That crop was pineapple. In 1922 James Dole, the Hawaiian Pineapple Company man already known as the Pineapple King, bought most of Lānaʻi for about $1.1 million — a price many thought a fool's bargain for a dry, rocky island. He was right and they were wrong: Dole planted some twenty thousand acres of the red uplands in pineapple and turned Lānaʻi into the largest pineapple plantation on Earth, a single island that by the 1930s grew roughly three-quarters of the world's supply. For seventy years this was the Pineapple Isle, and the spiky fruit made "Hawaiʻi" and "pineapple" mean nearly the same thing.
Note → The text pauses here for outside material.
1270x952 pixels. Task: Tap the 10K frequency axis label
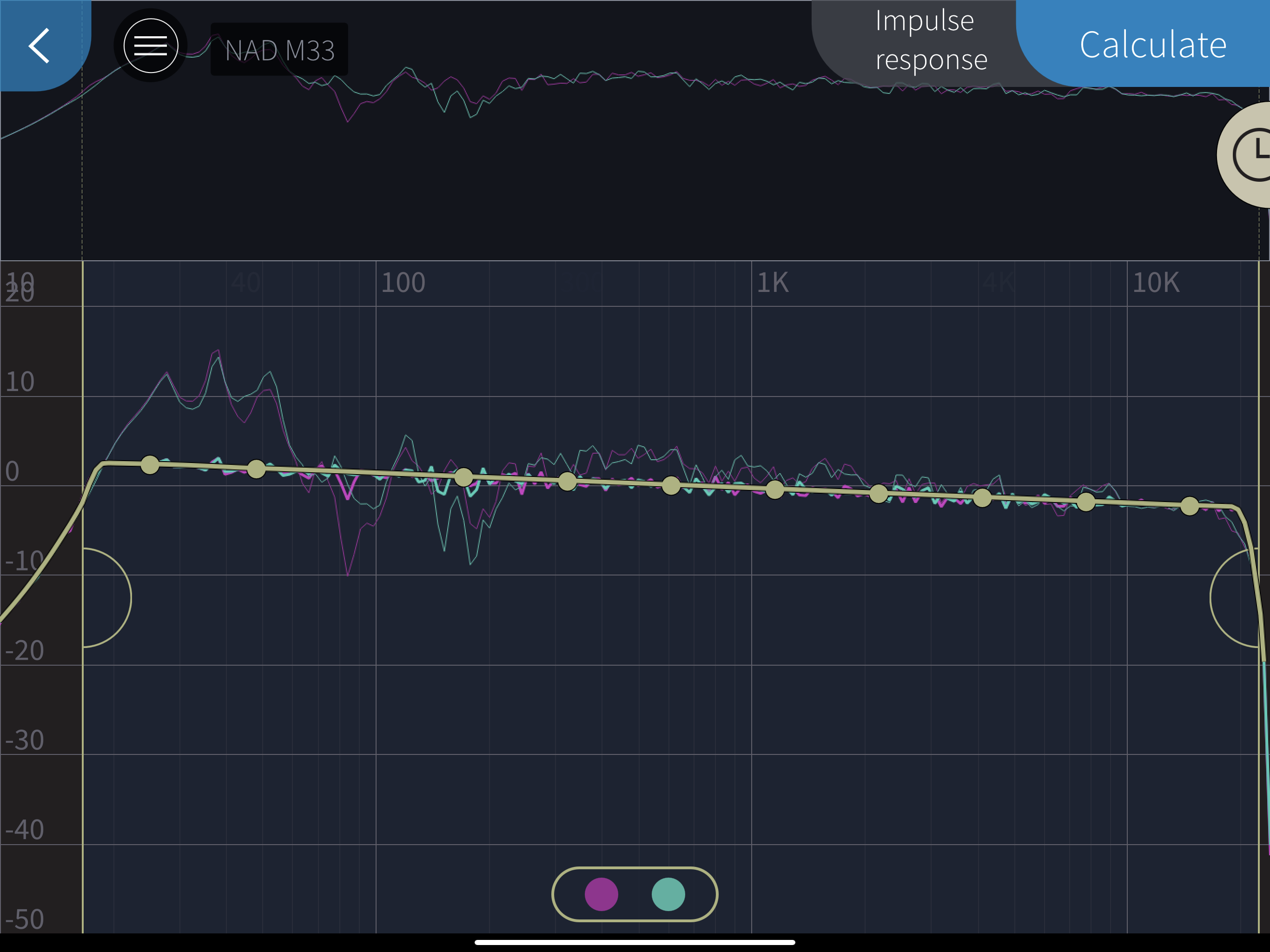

Our Lānaʻi logo carries the Hawaiian hibiscus over "Hawaiian Kingdom · Est. 1795," the shared emblem of every Merlin Classics Hawaiʻi place, marking the 1795 unification of the islands under Kamehameha. Printed in clean retro black-and-white like an old crate label, the hibiscus stands for the islands as a whole; what makes this one Lānaʻi is everything around it — the golden pineapple past and the old Lānaʻi City storefronts, the Cook-pine ridge, and the red rock of the Garden of the Gods.
Why People Visit Lānaʻi
Lānaʻi offers the rarest thing in Hawaiʻi: an island that still feels empty. It pairs a deep heritage — ancient fishing villages, a storied red-rock landscape, and the golden plantation past — with near-solitary beaches, pine-shaded uplands, and a single small town. It is quiet, scenic, and unhurried, made for travelers who want an island to themselves.